Ntm mediates homophilic adhesion
To determine whether Ntm mediates homophilic binding, we generated a recombinant, soluble form of Ntm consisting of its three Ig-like domains fused to a human Fc domain (Ntm-Fc). Characterization of the recombinant, soluble Ntm-Fc demonstrated that, as expected, it had a molecular weight of 85 kDa under reducing conditions and 170 kDa under nonreducing conditions, consistent with dimerization of the Fc domain. The deglycosylated, reduced protein ran at the predicted size of ∼60 kDa (data not shown).

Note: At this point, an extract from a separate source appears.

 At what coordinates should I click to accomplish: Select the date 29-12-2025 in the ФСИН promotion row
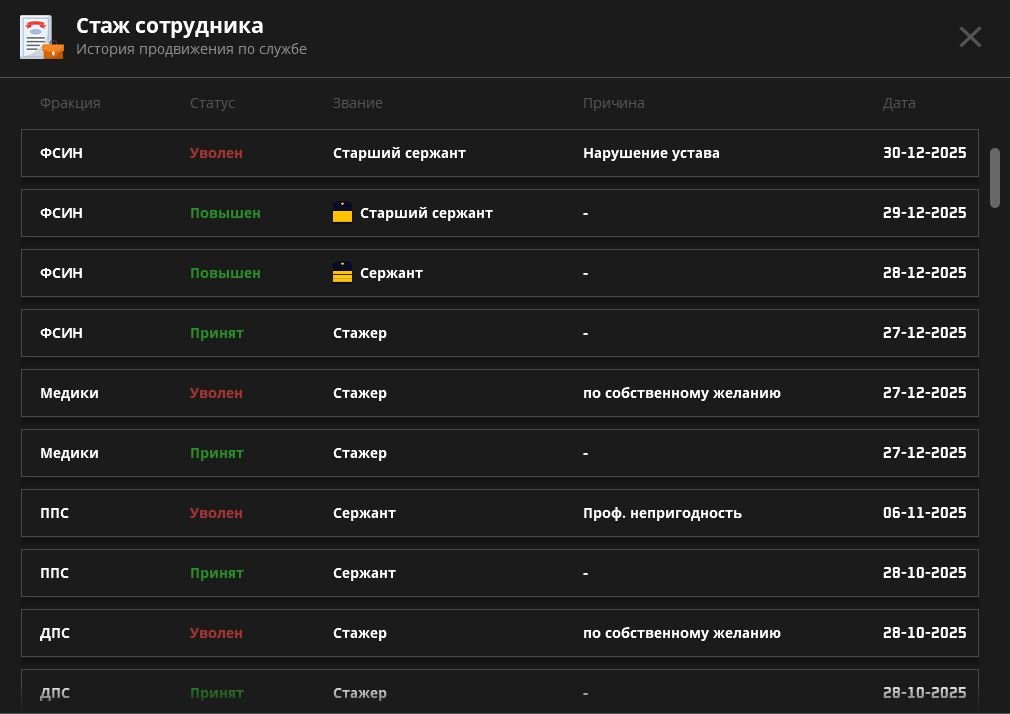click(924, 213)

We next examined the ability of Ntm-Fc to bind to the Ntm-expressing and control CHO cells. For these studies, we used cells that were subjected to multiple rounds of FACS to isolate high expressor (HE) cells; the original population of transfected cells will be referred to as low expressor (LE) cells. We performed an immunofluorescence binding assay by incubating these cells sequentially with Ntm-Fc and a fluorescently labeled anti-human Fc antibody. (In other studies, we found that cross-linking with the anti-human Fc significantly stabilized the binding of the Ntm-Fc; data not shown.) In parallel, we visualized Ntm expression with the anti-myc antibody (Fig.4). As noted above, in the HE population, Ntm-myc accumulates at sites of contact consistent with homophilic interactions (Fig. 4 C). We observed significant Ntm-Fc binding to HE cells, which correlated with the high level of Ntm expression by these cells. In double-label studies, Ntm-Fc appeared to be bound to those cells that expressed Ntm at the highest levels. When LE cells were used, staining with the anti-myc antibody demonstrated fewer labeled cells, and binding of the Ntm-Fc exhibited lower intensity of binding, further suggesting that the binding of Ntm-Fc correlated with the levels of Ntm expression (data not shown).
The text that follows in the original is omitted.